━━ DATA SUPPLIED ━━

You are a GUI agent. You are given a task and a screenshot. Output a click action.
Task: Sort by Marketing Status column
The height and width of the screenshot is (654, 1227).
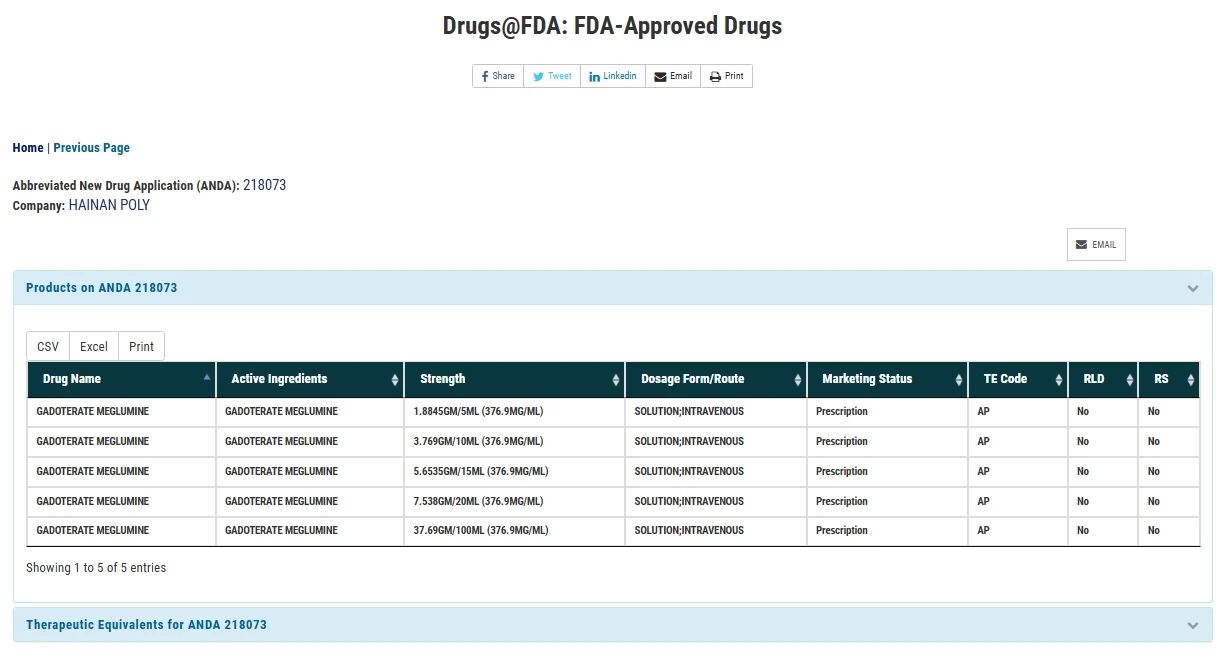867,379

━━━
━━ DATA SUPPLIED ━━

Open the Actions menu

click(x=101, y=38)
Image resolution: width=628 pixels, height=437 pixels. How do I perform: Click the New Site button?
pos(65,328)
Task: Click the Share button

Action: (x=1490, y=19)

━━━
━━ DATA SUPPLIED ━━

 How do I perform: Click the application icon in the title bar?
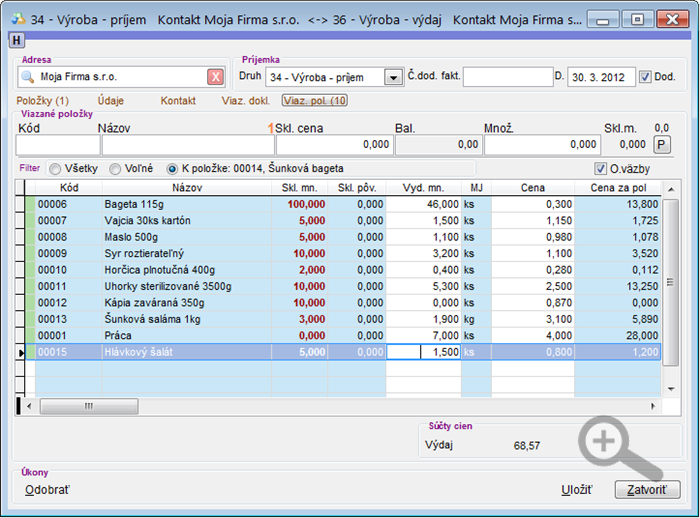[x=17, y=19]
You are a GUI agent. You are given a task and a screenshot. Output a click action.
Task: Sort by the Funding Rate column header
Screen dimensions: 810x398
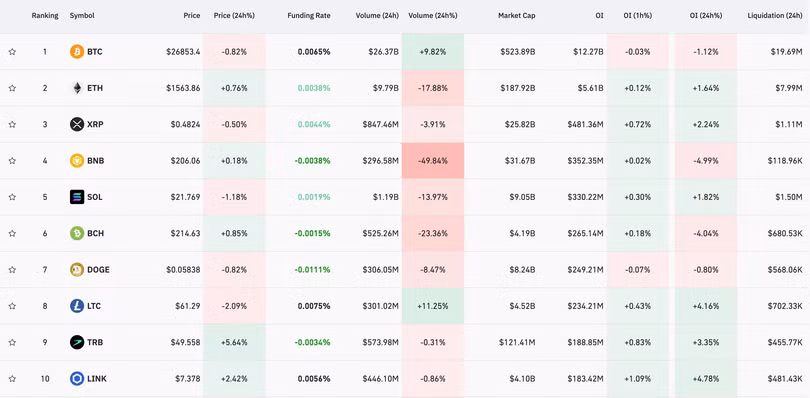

━━━

• [WHAT YOU NEED TO DO] Return every line holding the word "Sort" from the records.

• [OUTPUT FOR THIS EXERCISE]
Task: Sort by Marketing Status column
Task: Sort by the Funding Rate column header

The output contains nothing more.